— Text segment —

• • •

Outside Amazon’s first in-person clothing store in California, Diemmi Le, 22, summed up her experience: “You don’t have to talk to anybody.”
For years, Amazon tried – and ultimately failed – to translate its online book business into successful brick and mortar bookstores. Dozens of stores were shuttered this spring. Now, the online shopping giant is trying again, this time attempting to reinvent the mall clothing store.
During the pandemic, Amazon pushed past Walmart to become the number one clothing retailer in the US, analysts from Wells Fargo concluded last year. The company is billing its new store as an ambitious fusion of its online shopping algorithm with an in-person shopping experience.
The first Amazon Style store, which opened in Glendale, California, a suburb of Los Angeles, in May, allows customers to use a smartphone app to send clothes directly to their fitting rooms, rather than carrying them around, and offers additional clothing recommendations from the company’s algorithms.

• • •

— Activity A —
Answer these questions using the article about Amazon's clothing store:
(i) How old is Diemmi Le?
(ii) Which retailer did Amazon pass during the pandemic to become the number one clothing retailer in the US?
(iii) In what city did the first Amazon Style store open?
— Activity B —
Continue the article about Amazon's clothing store from its final sentence.

• • •

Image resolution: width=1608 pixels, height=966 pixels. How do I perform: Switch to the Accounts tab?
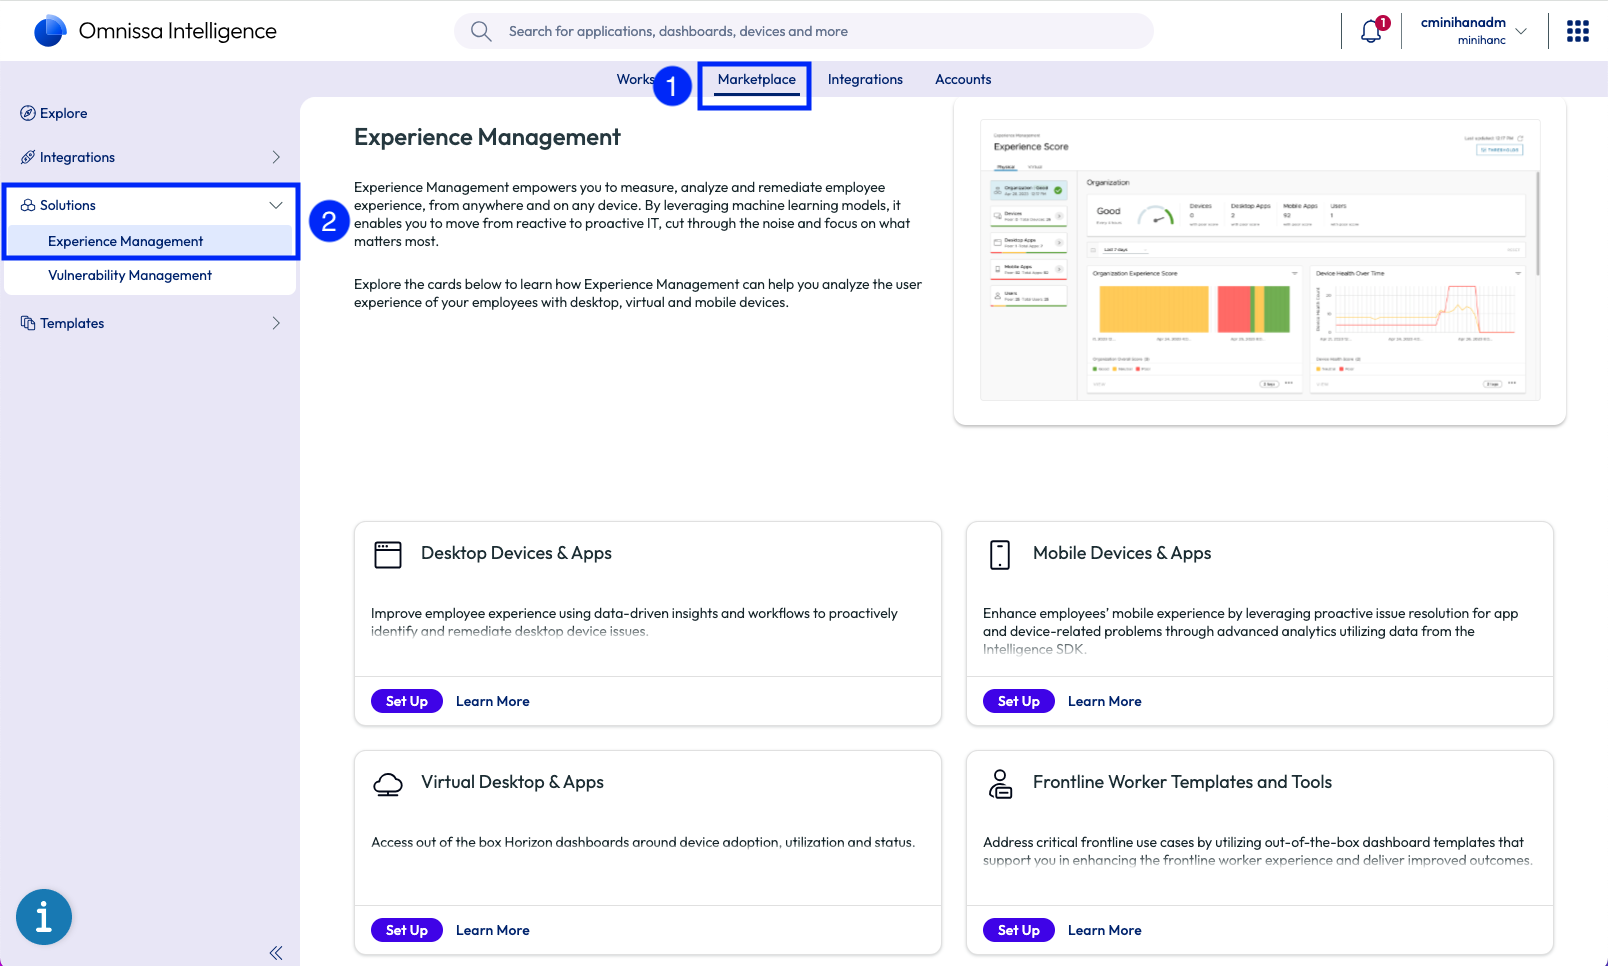[962, 80]
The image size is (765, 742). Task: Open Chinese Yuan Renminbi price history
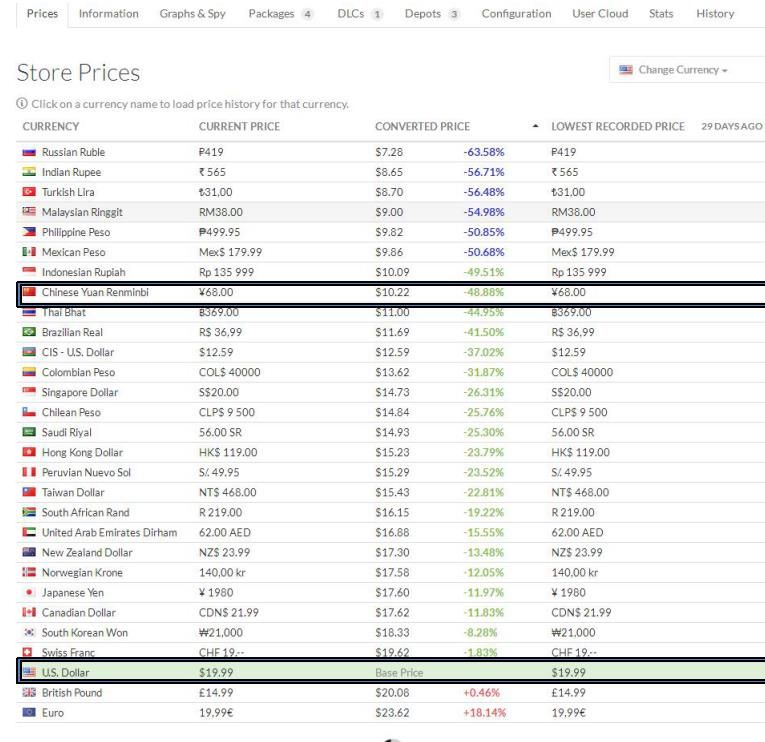coord(95,292)
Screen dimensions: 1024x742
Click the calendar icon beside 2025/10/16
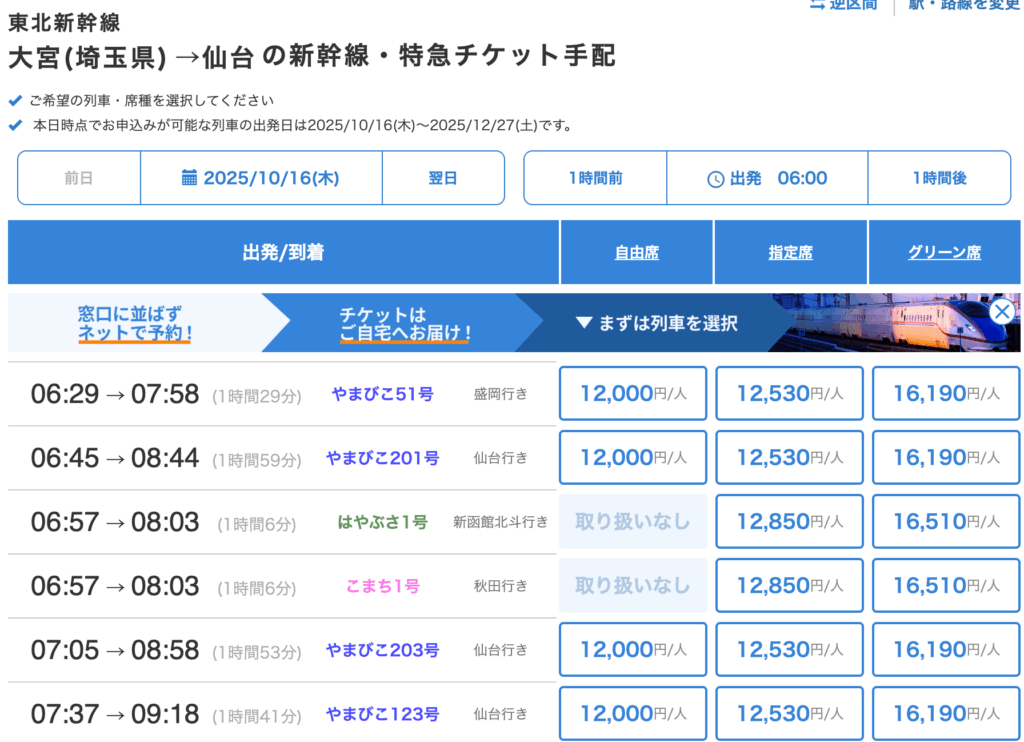(189, 178)
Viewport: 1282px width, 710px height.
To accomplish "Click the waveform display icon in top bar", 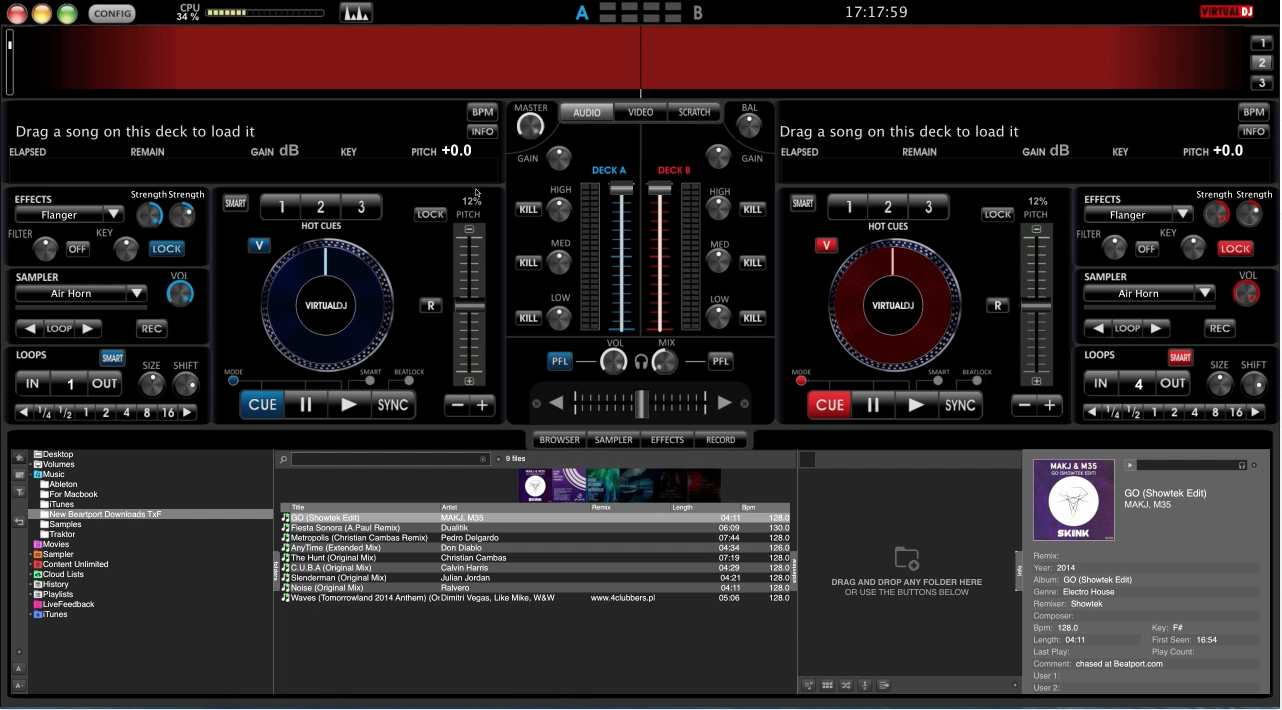I will pos(355,13).
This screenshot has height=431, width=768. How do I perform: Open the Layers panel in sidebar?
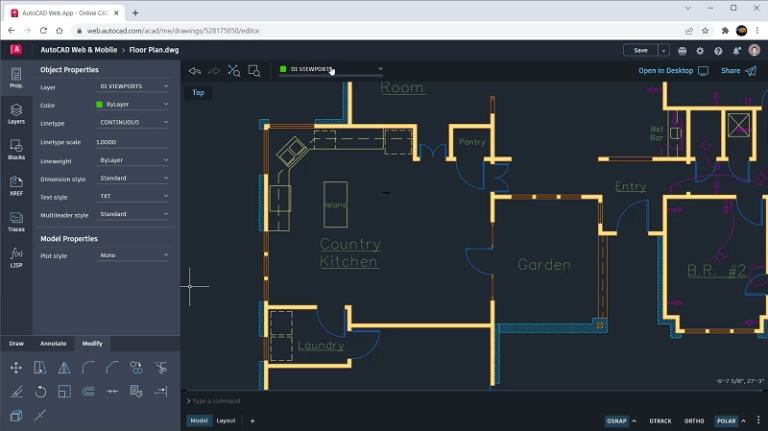pos(16,113)
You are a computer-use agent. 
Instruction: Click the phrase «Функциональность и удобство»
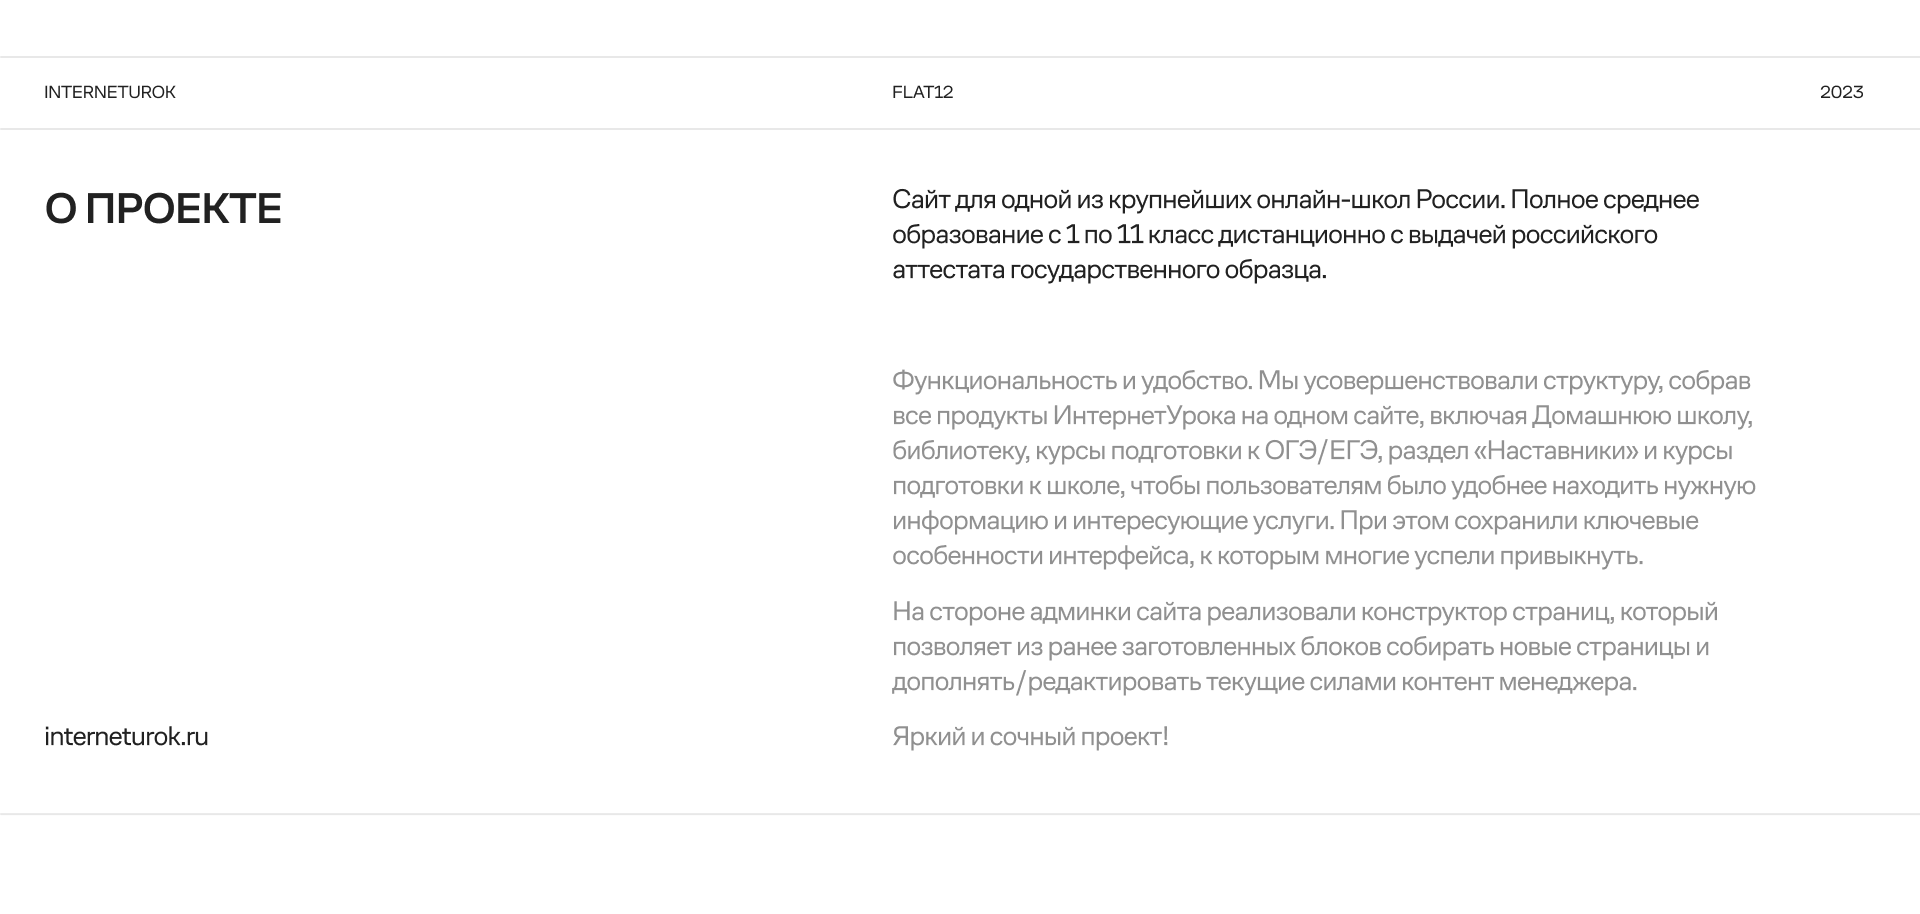coord(1071,381)

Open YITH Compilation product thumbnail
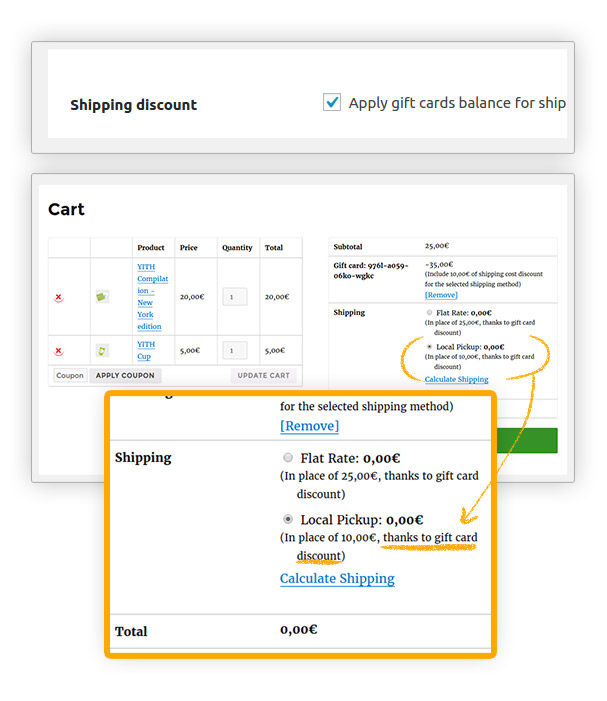(102, 296)
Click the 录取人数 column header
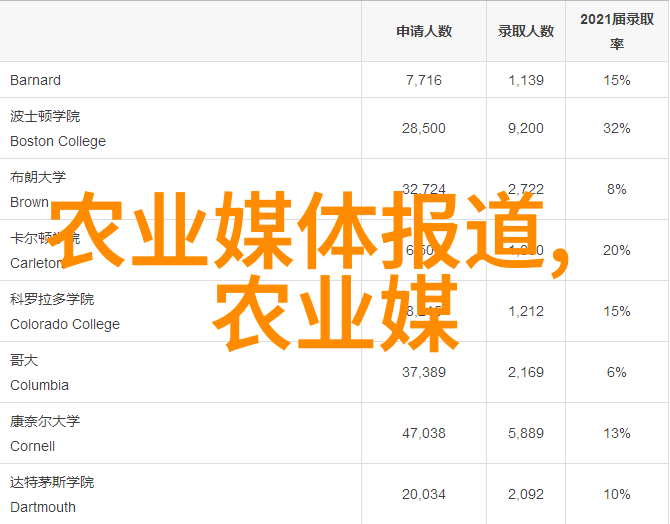The width and height of the screenshot is (670, 524). (x=525, y=31)
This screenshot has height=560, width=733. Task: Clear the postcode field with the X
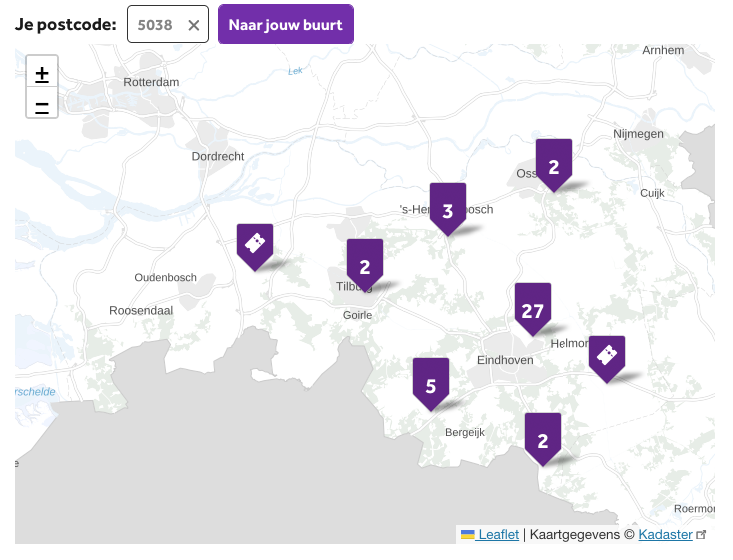pyautogui.click(x=194, y=25)
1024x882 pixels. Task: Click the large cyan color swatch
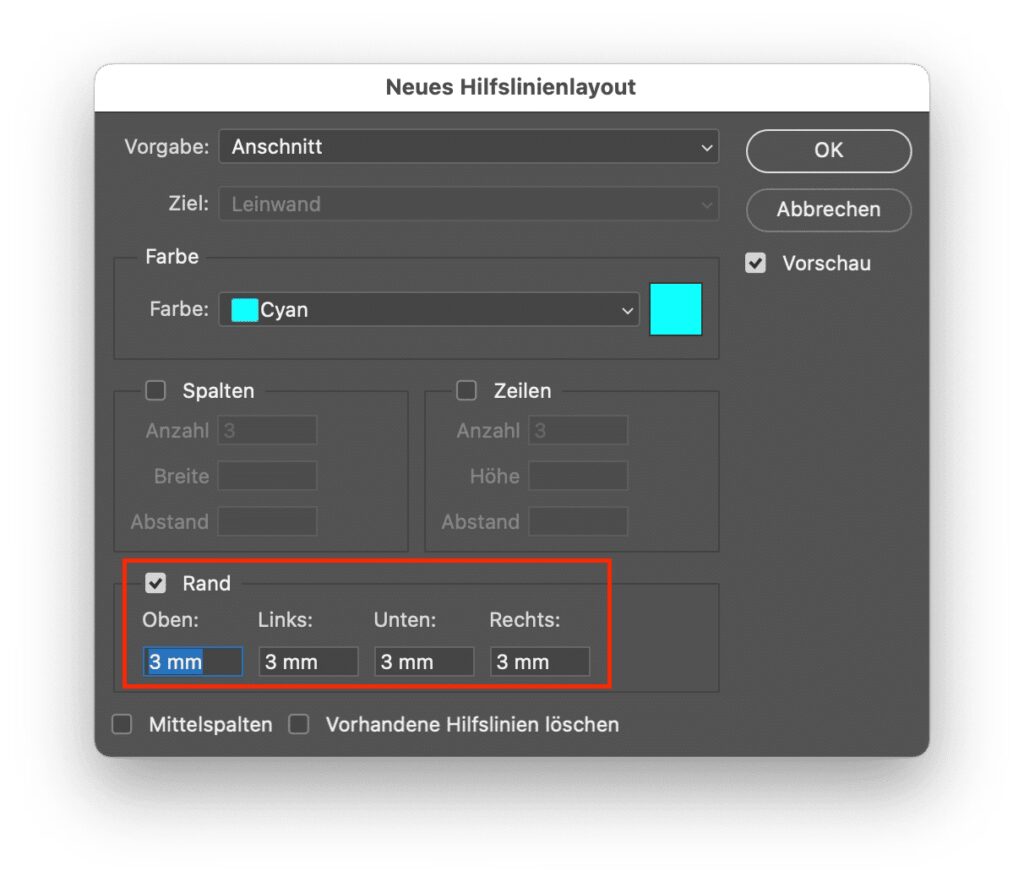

• • •

— Answer section A —
(i) 22
(ii) Walmart
(iii) Glendale, California

— Answer section B —
Clad in company lanyards, employees at the front of the store greet customers and offer help navigating the smartphone app and the store’s free WiFi and phone chargers. And there are plenty of other Amazon employees at work behind the scenes, swiftly delivering new outfit picks to the “magic closet” in each dressing room.
But the store is designed to make many of its staff invisible: customers can use a dressing room touchscreen to summon a pair of pants in a different size, or a shirt in a different color, without having to see or speak to another human being.
“It’s something new, something you’ve never seen before. It’s an experience, rather than just a regular store,” said Marshall Sanders, 28.